There is another way though. Since what we’re pinning is not the hash of the actual certificate but the “SPKI Fingerprint”, we can also pin fingerprints of one or more Certificate Signing Request (CSR) which are not yet issued as a certificate. With this, a future certificate issued for this CSR is already pinned, regardless which CA signs the certificate. So in case of a problem with the current CA, that CSR is used to create a certificate at an arbitrary other CA. The certificates fingerprint would then already be part of the HPKP information since it matches the CSR fingerprint.

Creating hashes

HPKP transfers the SHA256 hash of the SPKI fingerprint of a certificate or CSR, generated with OpenSSL and no other hash algorithms are supported.

Certificate hashes

When pinning a CAs root or intermediate certificate, the first step is to acquire the correct public key. Usually CAs offer support pages where those can be obtained. The information about which root or intermediate certificates are used, can easily be looked up from the domain certificate, for example by inspecting it at a browser.

In this case the “DST Root CA X3” is the CAs root certificate and “Let’s Encrypt Authority X3” is a intermediate certificate. Searching for those names leads to the download page https://letsencrypt.org/certificates/ where the public keys can be downloaded as PEM format.

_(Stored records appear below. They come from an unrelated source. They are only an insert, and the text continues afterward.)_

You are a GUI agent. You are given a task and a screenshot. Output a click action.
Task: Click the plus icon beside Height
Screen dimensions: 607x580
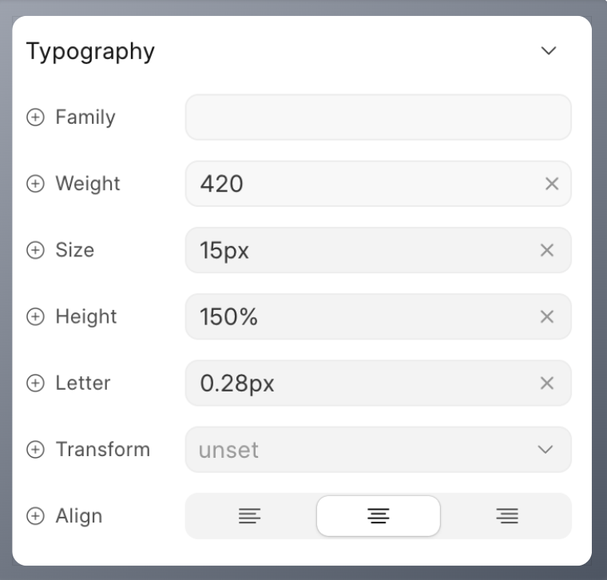pyautogui.click(x=35, y=317)
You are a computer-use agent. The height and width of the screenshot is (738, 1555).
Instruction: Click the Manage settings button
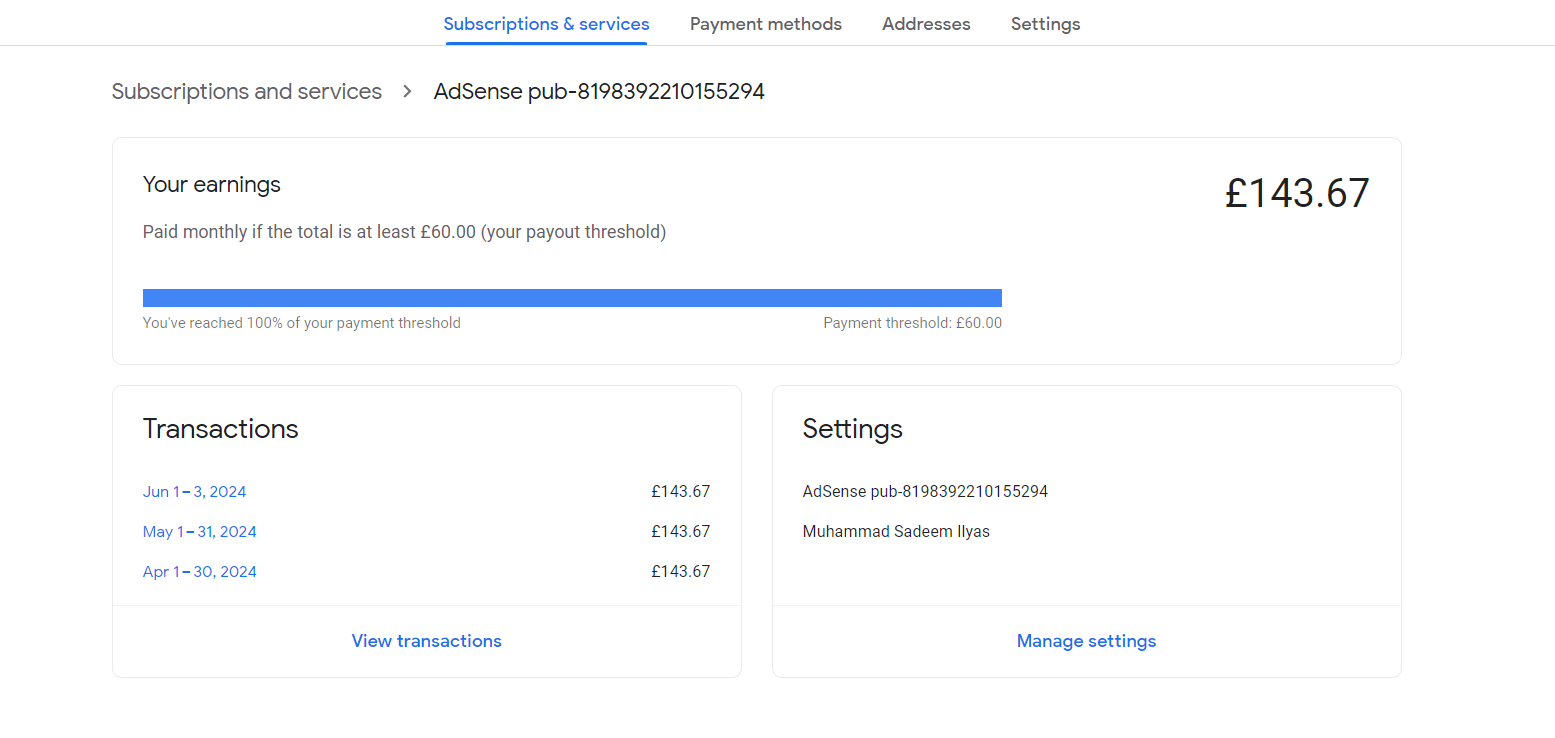pos(1086,641)
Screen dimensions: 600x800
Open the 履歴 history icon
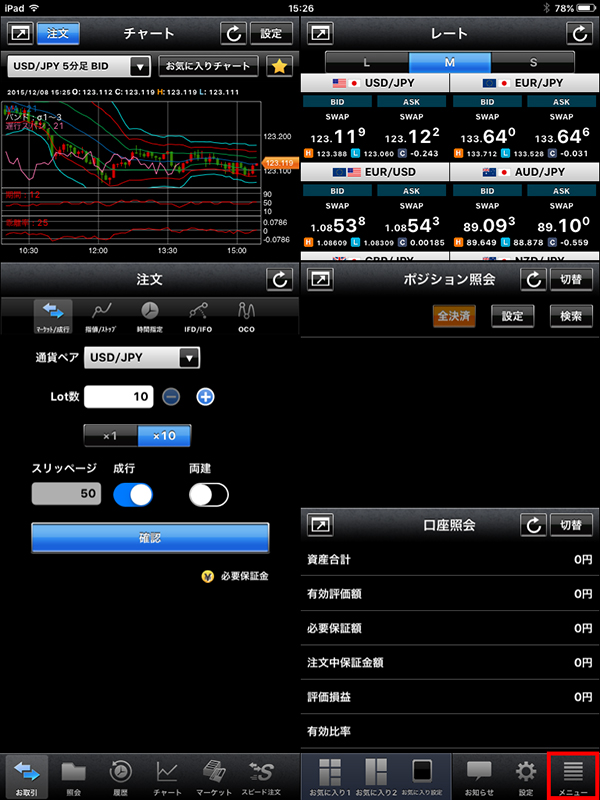click(120, 775)
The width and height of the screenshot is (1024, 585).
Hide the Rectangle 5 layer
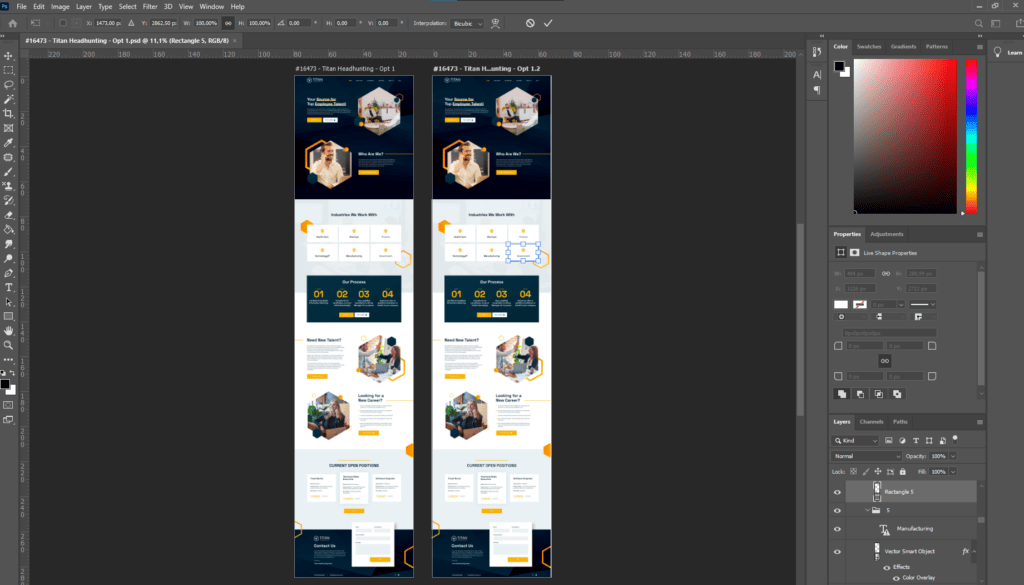pos(838,492)
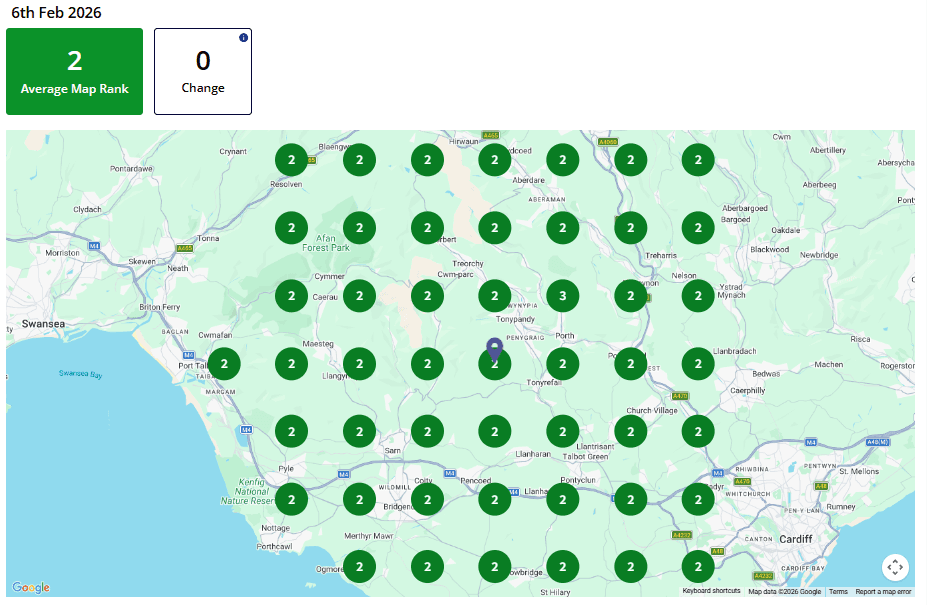Click the info icon on Change card
The width and height of the screenshot is (927, 605).
pyautogui.click(x=243, y=38)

Creating the SHA256 hashes for the CAs root or intermediate certificates SPKI fingerprint is quite straight forward:

$ openssl x509 -in lets-encrypt-x3-cross-signed.pem -pubkey | openssl pkey -pubin -outform der | openssl dgst -sha256 -binary | base64

The same command can be applied for the actual domains certificate:

$ openssl x509 -in /etc/letsencrypt/live/heiland.io/fullchain.pem -pubkey | openssl pkey -pubin -outform der | openssl dgst -sha256 -binary | base64

CSR hashes

To create a CSR and a hash of its SPKI fingerprint, a private key is required to start with. Both the private key and the created CSR must be stored at a safe place for future use. The hash of the CSRs fingerprint can be used immediately for HPKP though.

Create private key

$ openssl genrsa -out backup1.key 2048

Create CSR for single or wildcard domain name

Note that CAs may require or check the provided data of a CSR, for example the legitimization of the specified organisation or address. At the very least however, the “Common Name” is critical since it must contain the domain name for which the certificate will be created for.

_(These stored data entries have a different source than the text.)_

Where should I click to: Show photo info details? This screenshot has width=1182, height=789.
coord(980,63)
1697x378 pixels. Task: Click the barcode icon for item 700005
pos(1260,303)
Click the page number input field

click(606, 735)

$ openssl req -new -sha256 -key backup1.key -out backup1.csr
Common Name (e.g. server FQDN or YOUR name) []: sub.domain.tld OR *.domain.tld (for wildcard certificates)

Create CSR for SNI

In case our certificate should contain multiple domains at its Server Name Indication (“SNI”) information, the default OpenSSL configuration needs to be tweaked a bit. The following additional parameters are required for the OpenSSL configuration file which comes with Debian GNU/Linux.

$ cp /etc/ssl/openssl.cnf backup.cnf
$ vim backup.cnf
[ req ]
req_extensions = v3_req
[ v3_req ]
subjectAltName = @alt_names
[ alt_names ]
DNS.1 = www.domain.tld
DNS.2 = domain.tld
DNS.3 = something.domain.tld

The the configuration file gets included when creating the CSR.

$ openssl req -new -sha256 -key backup1.key -out backup1.csr -config backup.cnf

Create hash from CSR

With that done, a SHA256 hash of the CSRs fingerprint gets created to be used as HPKP information. The command is equal for SNI and non-SNI CSRs.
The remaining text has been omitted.